Since its development back in the 1990s, Optical Coherence Tomography (OCT) has been an invaluable tool for biomedical imaging, more so in the area of ophthalmology, thanks to its ability to retrieve structural information from within a scattering sample in a non-destructive, non-invasive, and contactless way. Nonetheless, in order to fully comprehend the nature of a biological sample, it must be studied in its own environment, or in-vivo, and as most living things, they are susceptible to motion. This thesis focuses on different approaches and advances performed in motion detection and correction from three different points of views, starting from artefacts due to the motion of the device used for imaging, followed by the artefacts caused by the motion inherent to the sample, to finalise with a different type of artefact caused by the internal movement of the imaging system. Within these pages, different setups are presented, all working in the near infrared part of the optical spectrum. For the first point of view, motion caused by the displacement of the device, this thesis presents results obtained in an endoscopic set-up, in which the optical probe can be moved by the hand of the operator or using some mechanically actuated endoscope.

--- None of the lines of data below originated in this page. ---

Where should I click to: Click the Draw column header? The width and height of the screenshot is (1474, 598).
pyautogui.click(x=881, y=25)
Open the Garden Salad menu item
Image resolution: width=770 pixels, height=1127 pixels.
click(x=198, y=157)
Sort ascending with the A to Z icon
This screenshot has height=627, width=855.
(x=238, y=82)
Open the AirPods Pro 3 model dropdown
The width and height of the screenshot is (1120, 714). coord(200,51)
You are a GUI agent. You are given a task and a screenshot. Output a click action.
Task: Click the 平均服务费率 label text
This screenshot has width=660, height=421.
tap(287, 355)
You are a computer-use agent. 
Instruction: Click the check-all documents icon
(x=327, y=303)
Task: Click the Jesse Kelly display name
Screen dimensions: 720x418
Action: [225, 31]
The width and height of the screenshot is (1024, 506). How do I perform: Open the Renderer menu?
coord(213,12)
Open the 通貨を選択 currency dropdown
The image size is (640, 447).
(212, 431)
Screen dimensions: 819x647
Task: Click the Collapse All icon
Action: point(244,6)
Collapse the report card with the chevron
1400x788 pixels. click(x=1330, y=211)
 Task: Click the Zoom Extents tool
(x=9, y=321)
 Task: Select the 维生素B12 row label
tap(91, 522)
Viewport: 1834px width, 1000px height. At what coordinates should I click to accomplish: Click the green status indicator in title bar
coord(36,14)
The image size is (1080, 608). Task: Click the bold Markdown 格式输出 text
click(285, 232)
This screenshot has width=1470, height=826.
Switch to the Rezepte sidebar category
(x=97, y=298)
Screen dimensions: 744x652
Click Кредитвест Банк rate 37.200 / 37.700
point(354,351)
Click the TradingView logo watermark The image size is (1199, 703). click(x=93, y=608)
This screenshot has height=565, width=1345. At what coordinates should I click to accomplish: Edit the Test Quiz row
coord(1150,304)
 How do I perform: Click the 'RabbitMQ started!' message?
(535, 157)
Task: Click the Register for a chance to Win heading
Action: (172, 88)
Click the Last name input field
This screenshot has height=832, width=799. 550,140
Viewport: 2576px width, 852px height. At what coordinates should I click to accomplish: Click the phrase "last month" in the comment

In the case of the second point of view, the device employed consists on a free space Swept Source OCT (SS-OCT) in two different configurations, one described for skin applications, called configuration (s), and a second one described for ophthalmology applications, referred as configuration (e). These same configurations, except for the removal of a dichroic filter, are the ones explored in the third point of view, pairing the optics from the SS-OCT system with an extra swept source. The final study presented in this thesis led to another application, described in the same chapter, to characterise the sweeping direction of any swept source in an indirect way.